EXERCISE: Rewrite the stretch of the forum thread from "Previously, I hadn't" through "Jaunty (or before).", putting "passphrase" in place of "password".
::: EXCERPTED PASSAGE
Amazing. It just worked (not that I didn't expect it to, but I've learned not to have too high hopes for these things) - and you just saved me hours of frustration. Thank you very, very much.

----------


## jshayden

Previously, I hadn't tried to use the SVN snapshot; I was hopeful that this would fix my problem.  However, I get the same results: it continually asks for my password.  Every now and then, it actually connects, but it is HORRIBLY slow.  It never failed me in Jaunty (or before).

Any ideas?

Thanks,
Josh

----------


## jshayden

I decided to give wicd a try in hopes that it would solve my problem.  It seems to get past the WPA stuff just fine.  It just sits forever at "Obtaining IP Address..."

Josh

----------


## mahaganapati

Try going to "preferences" and change from "madwifi" to "wext" - that has worked for me previously.
::::::
::: PROVIDED MATERIAL
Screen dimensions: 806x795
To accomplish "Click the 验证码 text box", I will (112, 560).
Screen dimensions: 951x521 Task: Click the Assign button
::::::
WORKED ANSWER:
Previously, I hadn't tried to use the SVN snapshot; I was hopeful that this would fix my problem.  However, I get the same results: it continually asks for my passphrase.  Every now and then, it actually connects, but it is HORRIBLY slow.  It never failed me in Jaunty (or before).